Por supuesto, entre los cientos de personas con quienes tuve ocasión de hablar, algunos eran sinceros, pero no podía distinguirlos de los demás, todos repetían lo mismo. Me limitaba a responder con una sonrisa amable. Tal vez, el que me pareció más sincero fue un alemán anciano que tras regresar a Preussisch-Eilau procedente del frente occidental, me dijo: «Herr Stalin hat gesicht, ich gehe nach Hause». («El señor Stalin ha vencido, vuelvo a casa»).
Las personas con las que hablé al principio respondían que no sabían nada de Auschwitz, de los pueblos incendiados, del exterminio en masa de los judíos; luego, al ver que no corrían ningún riesgo, reconocían que los soldados licenciados habían contado muchas cosas y condenaban a Hitler, a las SS, a la Gestapo.
· · ·
▶ _Ejercicios propuestos_:
(a) Reproduce el pasaje del fragmento desde "Las personas con" hasta "a la Gestapo.", ambos incluidos.
(b) Responde con los datos del fragmento:
(i) ¿A qué localidad había regresado el alemán anciano, y desde qué frente?
(ii) ¿Cómo se limitaba a responder el narrador a lo que todos repetían?
(iii) ¿A quiénes acababan condenando las personas con las que habló?
(c) Continúa el relato de las conversaciones con los alemanes a partir de su última oración.

▶ _Material almacenado_:
· · ·
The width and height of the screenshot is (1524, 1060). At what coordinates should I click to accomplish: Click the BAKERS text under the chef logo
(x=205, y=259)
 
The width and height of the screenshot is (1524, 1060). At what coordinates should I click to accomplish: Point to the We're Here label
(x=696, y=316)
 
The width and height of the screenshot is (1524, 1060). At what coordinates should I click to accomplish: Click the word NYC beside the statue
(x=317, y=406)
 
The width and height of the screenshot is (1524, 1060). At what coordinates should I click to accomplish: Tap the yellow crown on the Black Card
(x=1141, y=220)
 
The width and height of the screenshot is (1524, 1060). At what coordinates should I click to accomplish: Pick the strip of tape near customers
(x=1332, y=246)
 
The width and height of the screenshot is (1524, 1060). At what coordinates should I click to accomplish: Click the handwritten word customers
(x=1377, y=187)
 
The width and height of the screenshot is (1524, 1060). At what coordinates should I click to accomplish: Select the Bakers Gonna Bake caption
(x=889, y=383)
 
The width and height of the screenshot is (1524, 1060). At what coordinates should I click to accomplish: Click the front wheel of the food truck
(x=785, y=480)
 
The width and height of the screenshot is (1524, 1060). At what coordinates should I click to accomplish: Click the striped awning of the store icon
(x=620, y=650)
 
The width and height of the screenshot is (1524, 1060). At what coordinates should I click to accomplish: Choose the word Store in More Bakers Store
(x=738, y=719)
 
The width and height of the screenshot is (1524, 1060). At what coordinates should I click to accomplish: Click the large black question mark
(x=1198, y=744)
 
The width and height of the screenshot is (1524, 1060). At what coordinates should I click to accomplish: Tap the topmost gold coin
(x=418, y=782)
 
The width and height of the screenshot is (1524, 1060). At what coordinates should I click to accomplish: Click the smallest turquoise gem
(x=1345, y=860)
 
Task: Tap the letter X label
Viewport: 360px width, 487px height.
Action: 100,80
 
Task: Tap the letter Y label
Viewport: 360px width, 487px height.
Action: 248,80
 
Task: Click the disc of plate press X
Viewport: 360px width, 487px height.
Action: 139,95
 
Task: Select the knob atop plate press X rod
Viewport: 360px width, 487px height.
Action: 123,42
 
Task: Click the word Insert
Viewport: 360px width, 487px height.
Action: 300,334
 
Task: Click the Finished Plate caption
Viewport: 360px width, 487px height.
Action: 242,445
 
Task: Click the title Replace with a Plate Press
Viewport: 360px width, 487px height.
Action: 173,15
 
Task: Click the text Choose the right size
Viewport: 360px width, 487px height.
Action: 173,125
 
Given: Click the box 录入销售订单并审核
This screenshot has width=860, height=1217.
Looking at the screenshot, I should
· · ·
▶ _Respuestas escritas_:
(a)
Las personas con las que hablé al principio respondían que no sabían nada de Auschwitz, de los pueblos incendiados, del exterminio en masa de los judíos; luego, al ver que no corrían ningún riesgo, reconocían que los soldados licenciados habían contado muchas cosas y condenaban a Hitler, a las SS, a la Gestapo.

(b)
(i) A Preussisch-Eilau, desde el frente occidental.
(ii) Con una sonrisa amable.
(iii) A Hitler, a las SS y a la Gestapo.

(c)
El Tercer Reich, que poco antes aún parecía inquebrantable, se derrumbó de golpe; durante un tiempo todo se ocultó: el nietzscheanismo simplista y los discursos sobre la superioridad de los alemanes, sobre la misión histórica de Alemania. Sólo veía el deseo de salvar los bienes propios y la costumbre arraigada de cumplir órdenes. Todos saludaban con respeto, se esforzaban en sonreír. En la región de los lagos de Masuria mi coche se atascó; llegaron corriendo de quién sabe dónde los alemanes, sacaron mi coche del barro y se prodigaron en explicaciones sobre el camino que debía seguir. En Elbing todavía se disparaba por las calles, pero un burgués correcto y bien alimentado, mostrando una loable iniciativa, trajo una escalera plegable, se subió a ella y adelantó dos horas la aguja en la esfera del gran reloj: «Funciona a la perfección, ahora son las tres y doce, la hora de Moscú».
Un oficial de carrera fue designado comandante de la ciudad. Como es natural, no estaba especialmente preparado para desempeñar ese cargo. En los muros se fijaban manifiestos estereotipados: las ordenanzas. Uno de nuestros comandantes decía riendo: «No he leído lo que han escrito, pero han estudiado a fondo, de la primera hasta la última letra, lo que se puede y lo que no se puede hacer». No había pasado ni una hora cuando comenzaron a llegar: uno preguntaba si podía encaramarse al techo para tapar un agujero, otro quería saber adónde podía llevar a una trabajadora rusa que estaba enferma en cama; un tercero venía simplemente a hablar mal de su vecino.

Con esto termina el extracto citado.